Extrait:
En effet, selon Kokich, si le plan incisif et le plan occlusal postérieur sont au même niveau et qu’ils sont parallèles à la ligne bi-pupillaire, il y a un excès vertical maxillaire global. Par contre, présence d’une continuité entre ces deux plans avec absence de parallélisme par rapport à la ligne bi-pupillaire se traduit cliniquement par une asymétrie condylienne unilatérale causant une égression asymétrique des dents supérieures, ayant comme conséquence un sourire gingival unilatéral.
En outre, lorsque le plan incisif et le plan occlusal postérieur sont discontinus et que ce dernier est parallèle à la ligne bi-pupillaire, c’est qu’il y a une égression des dents maxillaires antérieures.
d. Examen Fonctionnel :
Il est nécessaire d’examiner les différentes fonctions oro-faciales afin de détecter la présence d’éventuelle dysfonction et/ou para-fonction pouvant être responsable d’une ou plusieurs étiologies du sourire gingival.
• La respiration buccale : Elle va influencer, lors de la croissance, la posture de la langue, de la mandibule et de la tête.
En effet, un respirateur buccal présente un faciès adénoïdien, une bouche béante avec des lèvres sèches. Les narines sont étroites et orientées vers le haut. La tête est en extension pour faciliter le passage de l’air.
La position de la langue est alors basse ce qui entraîne une constriction du maxillaire et une béance antérieure créant le syndrome de la face longue.

Consigne: Recopiez mot pour mot la partie de l'extrait ci-dessus comprise entre « En outre, lorsque » et « de la tête. », ces deux bornes incluses.

Données fournies:
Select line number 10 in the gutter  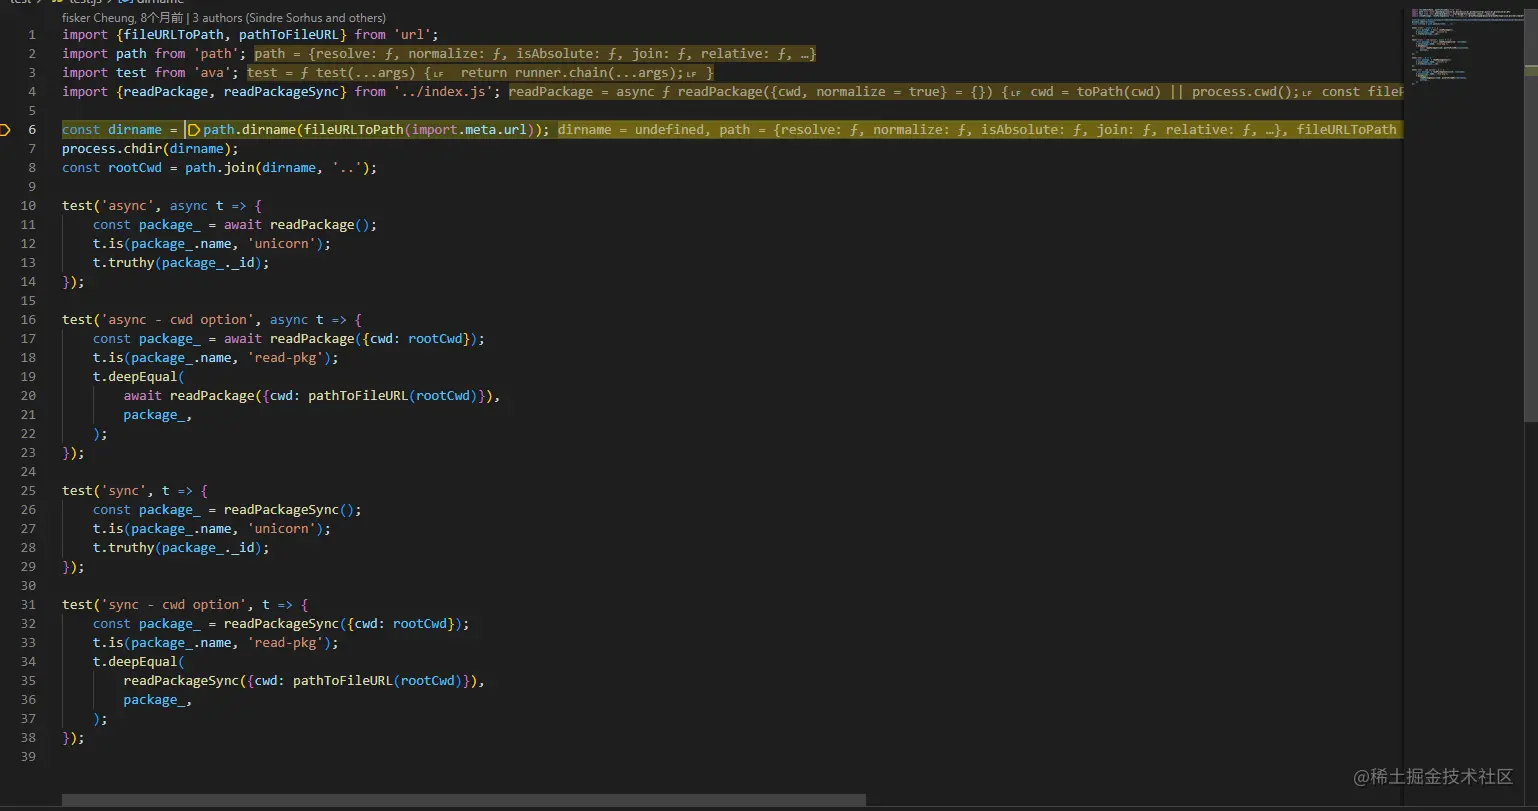point(28,206)
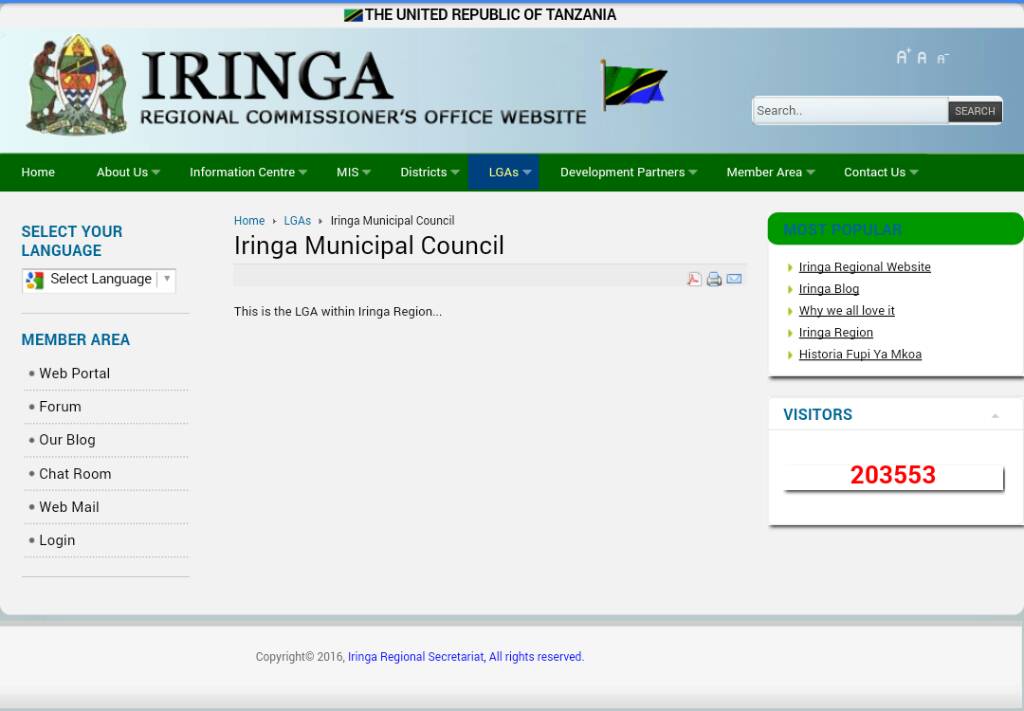Click LGAs in the breadcrumb trail
The width and height of the screenshot is (1024, 711).
point(297,221)
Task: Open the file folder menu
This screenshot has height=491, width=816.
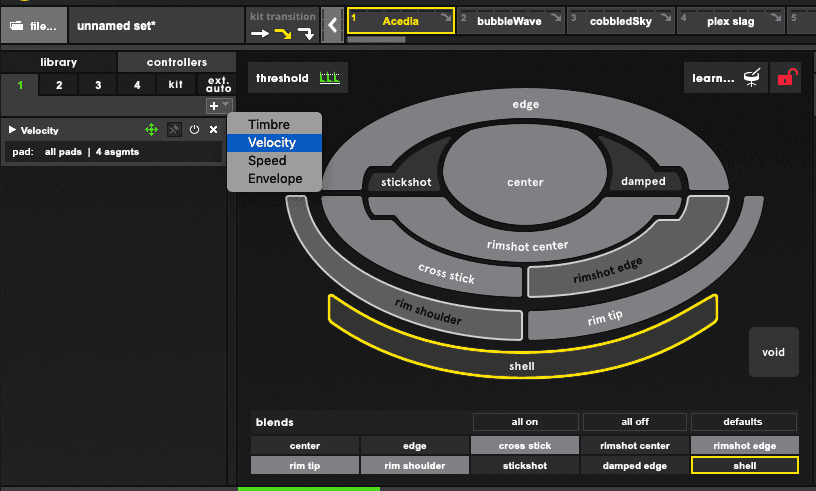Action: (34, 25)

Réponse:
En outre, lorsque le plan incisif et le plan occlusal postérieur sont discontinus et que ce dernier est parallèle à la ligne bi-pupillaire, c’est qu’il y a une égression des dents maxillaires antérieures.
d. Examen Fonctionnel :
Il est nécessaire d’examiner les différentes fonctions oro-faciales afin de détecter la présence d’éventuelle dysfonction et/ou para-fonction pouvant être responsable d’une ou plusieurs étiologies du sourire gingival.
• La respiration buccale : Elle va influencer, lors de la croissance, la posture de la langue, de la mandibule et de la tête.